■ **WHAT YOU HAVE TO DO**
Reproduce the listing starting with the line containing "442x267 pixels. Task: Click the 校正完成 button" and going on through the line containing "tap(1005, 31)", requests included, and give nothing beyond those lines. Multiply every coordinate in the answers by 1.4, rounding each result to a whole number with halves rounded up.

■ **THE DATA**
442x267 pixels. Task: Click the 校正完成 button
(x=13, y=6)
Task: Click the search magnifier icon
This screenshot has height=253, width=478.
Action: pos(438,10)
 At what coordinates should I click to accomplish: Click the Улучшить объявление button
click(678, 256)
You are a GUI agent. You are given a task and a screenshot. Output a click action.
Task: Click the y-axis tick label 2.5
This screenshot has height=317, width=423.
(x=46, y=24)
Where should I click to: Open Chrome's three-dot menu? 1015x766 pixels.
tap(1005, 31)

...

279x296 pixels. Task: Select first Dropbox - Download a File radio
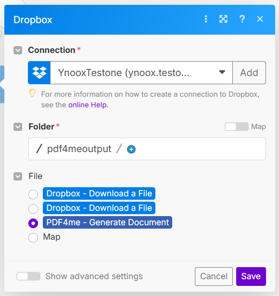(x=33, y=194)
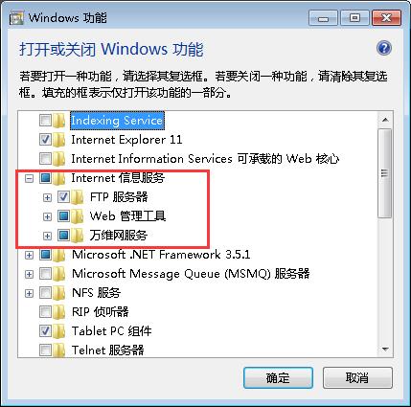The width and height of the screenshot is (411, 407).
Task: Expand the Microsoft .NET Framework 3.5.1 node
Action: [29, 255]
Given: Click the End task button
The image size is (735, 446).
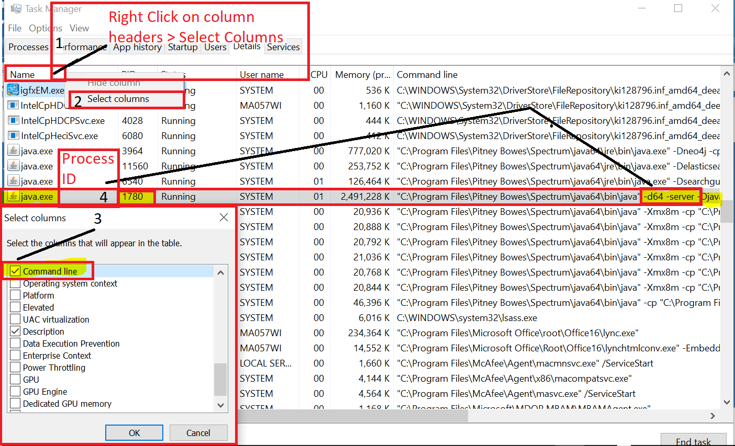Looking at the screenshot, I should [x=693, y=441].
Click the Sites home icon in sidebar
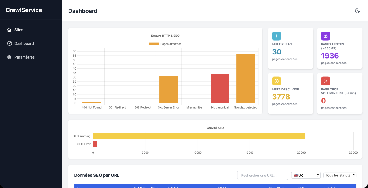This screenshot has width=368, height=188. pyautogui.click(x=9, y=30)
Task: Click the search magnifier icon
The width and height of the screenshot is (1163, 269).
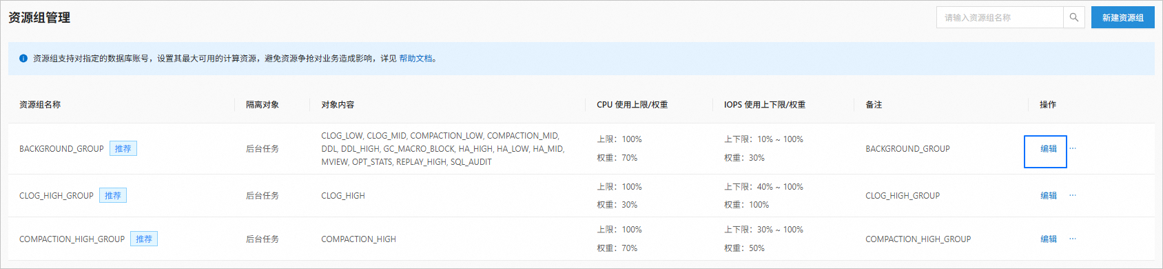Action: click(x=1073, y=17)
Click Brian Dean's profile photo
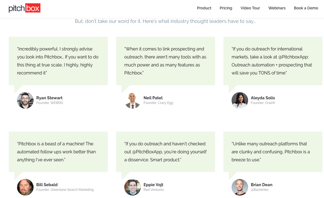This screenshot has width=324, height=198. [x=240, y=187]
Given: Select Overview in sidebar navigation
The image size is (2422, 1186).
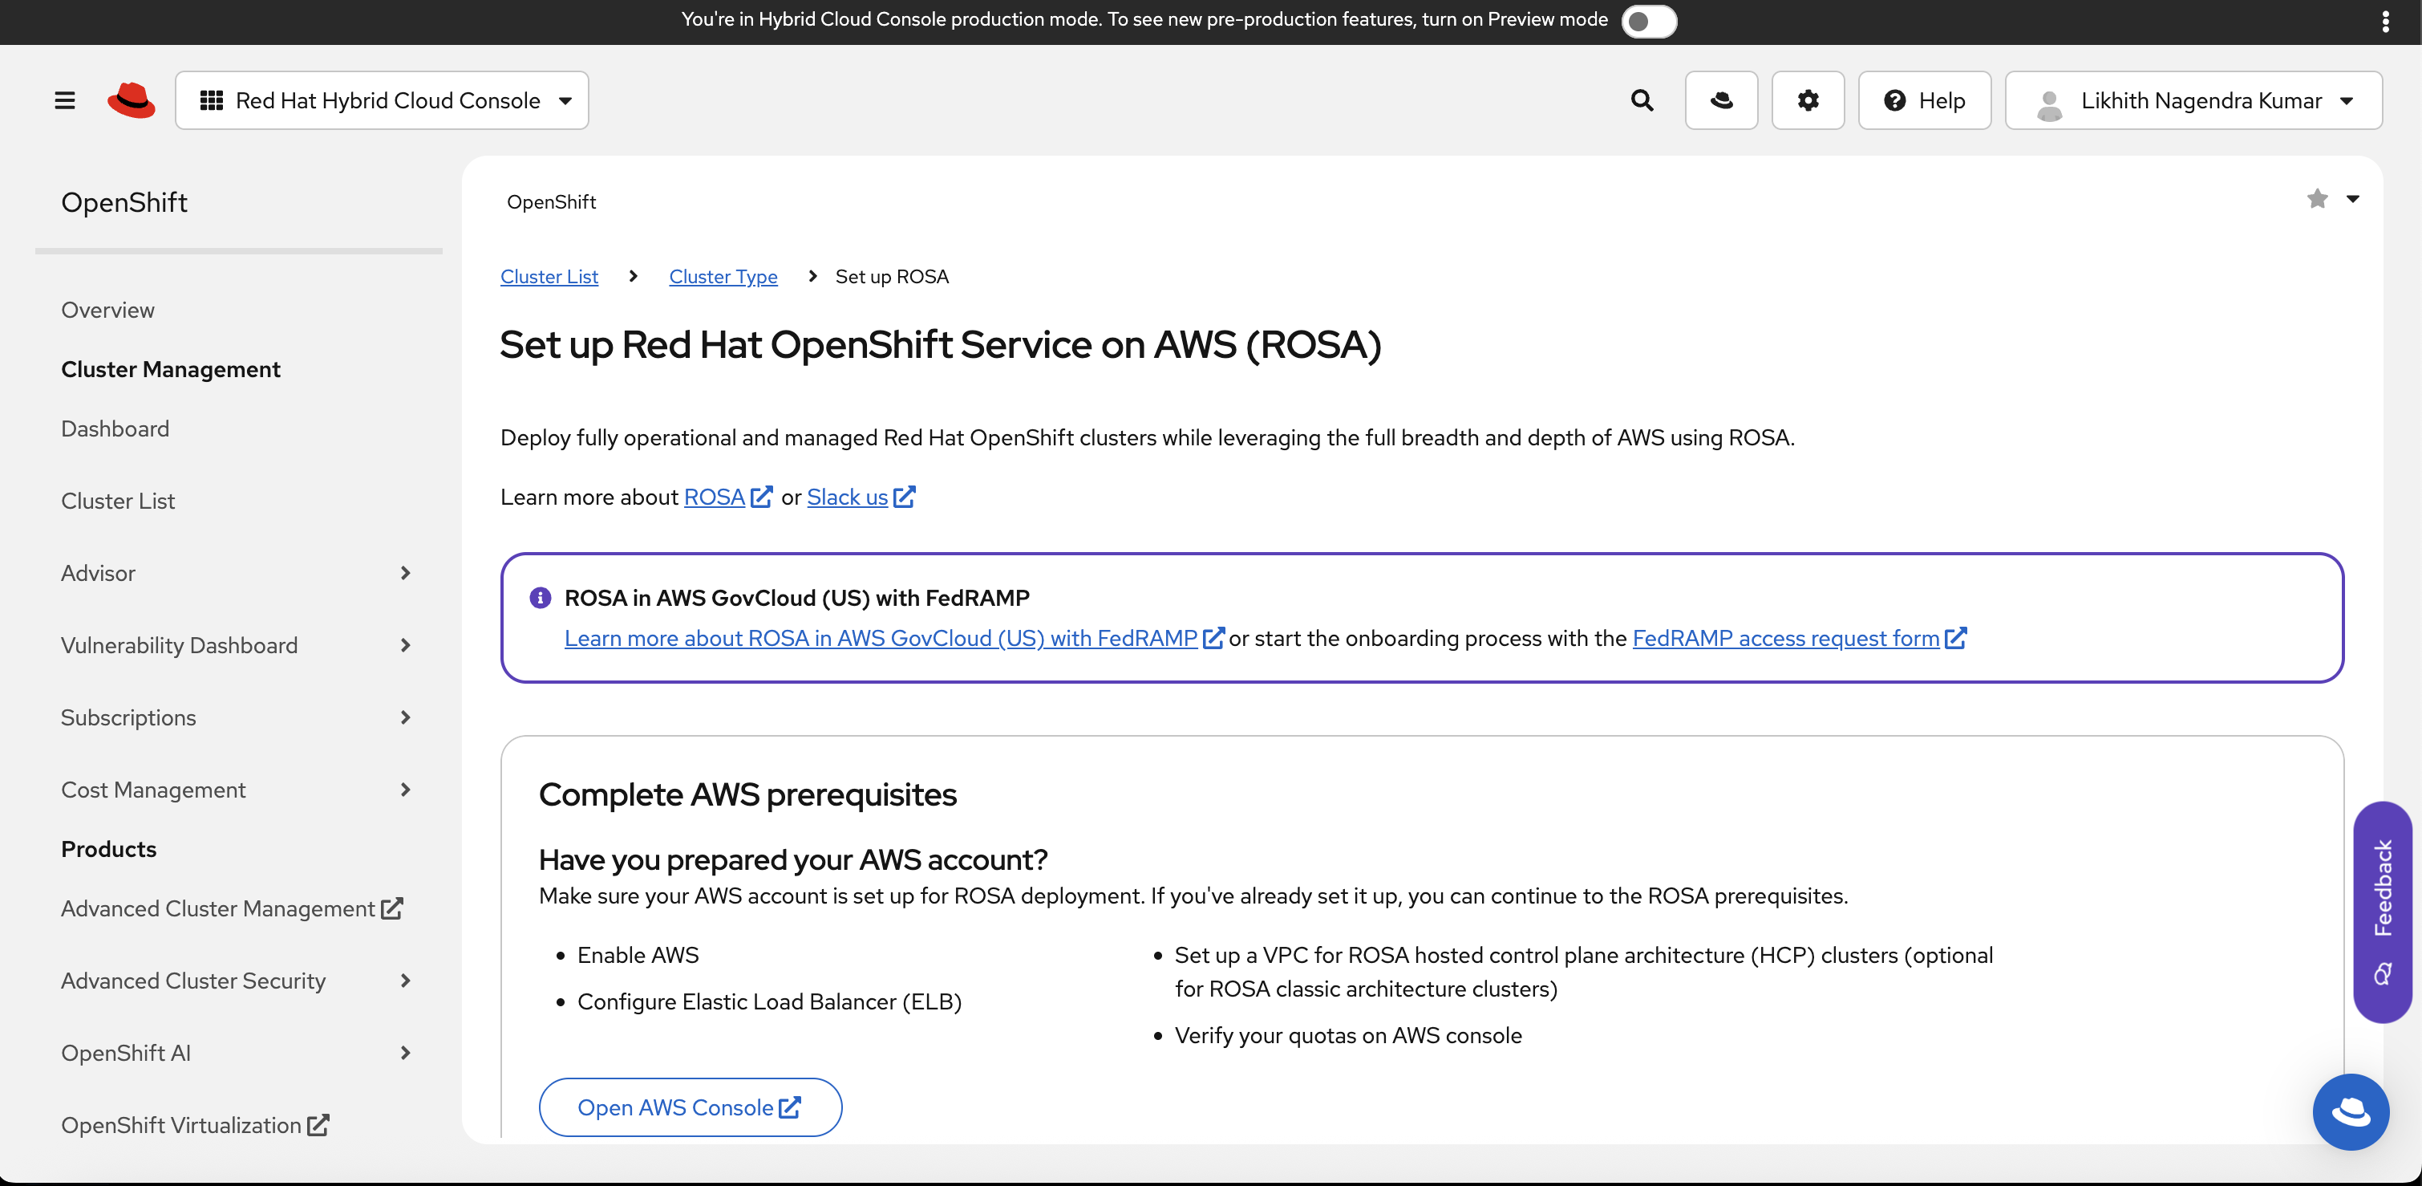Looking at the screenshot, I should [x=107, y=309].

---

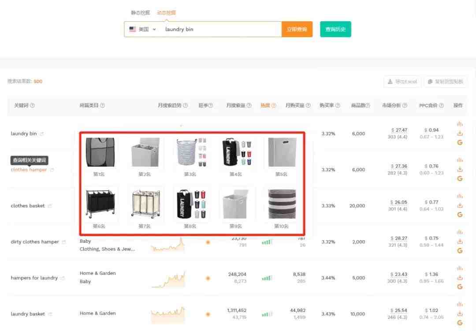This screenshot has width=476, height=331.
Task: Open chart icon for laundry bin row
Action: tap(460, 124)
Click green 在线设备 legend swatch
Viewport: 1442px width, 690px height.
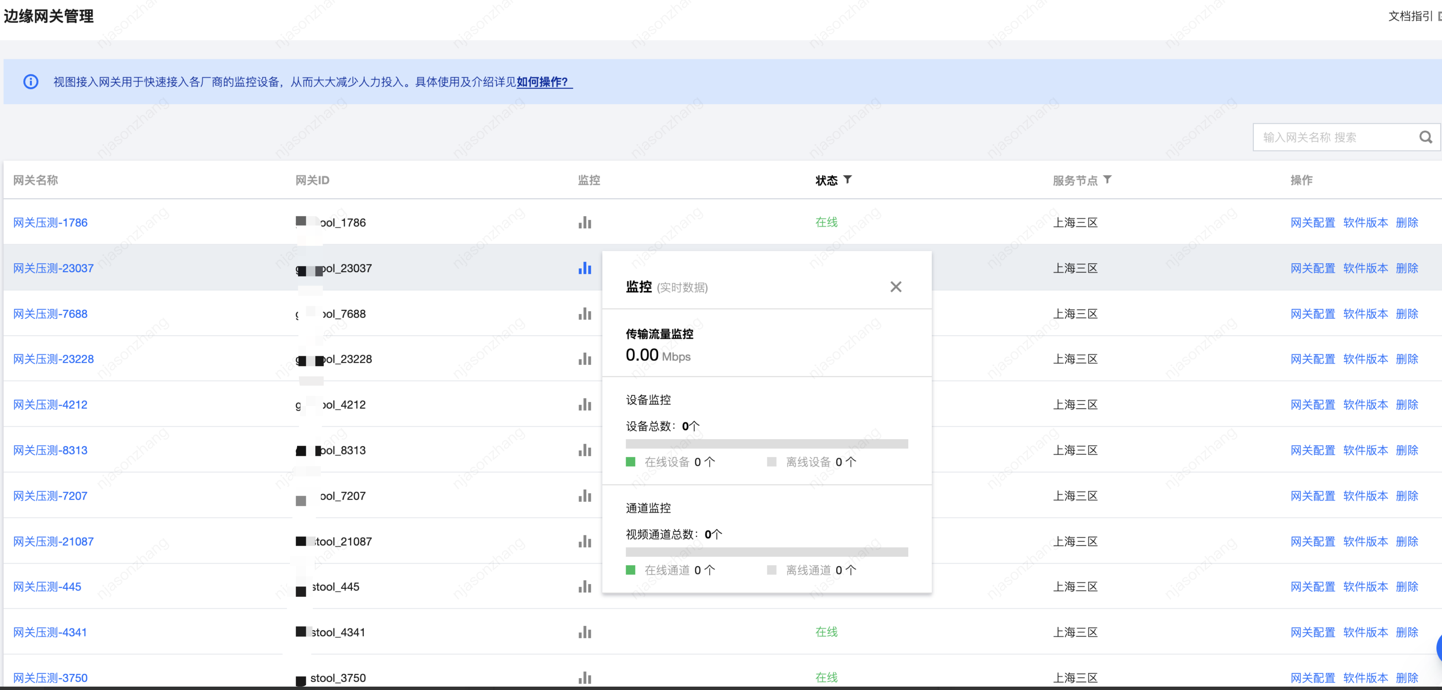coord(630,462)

■ **FULL SOLUTION**
442x267 pixels. Task: Click the 校正完成 button
(x=18, y=8)
Task: Click the search magnifier icon
This screenshot has height=253, width=478.
Action: pos(613,14)
 At what coordinates should I click to accomplish: Click the Улучшить объявление button
click(949, 358)
You are a GUI agent. You are given a task and a screenshot. Output a click action.
Task: Click the y-axis tick label 2.5
This screenshot has height=317, width=423.
(x=64, y=34)
Where should I click to: Open Chrome's three-dot menu? 1015x766 pixels.
tap(1407, 43)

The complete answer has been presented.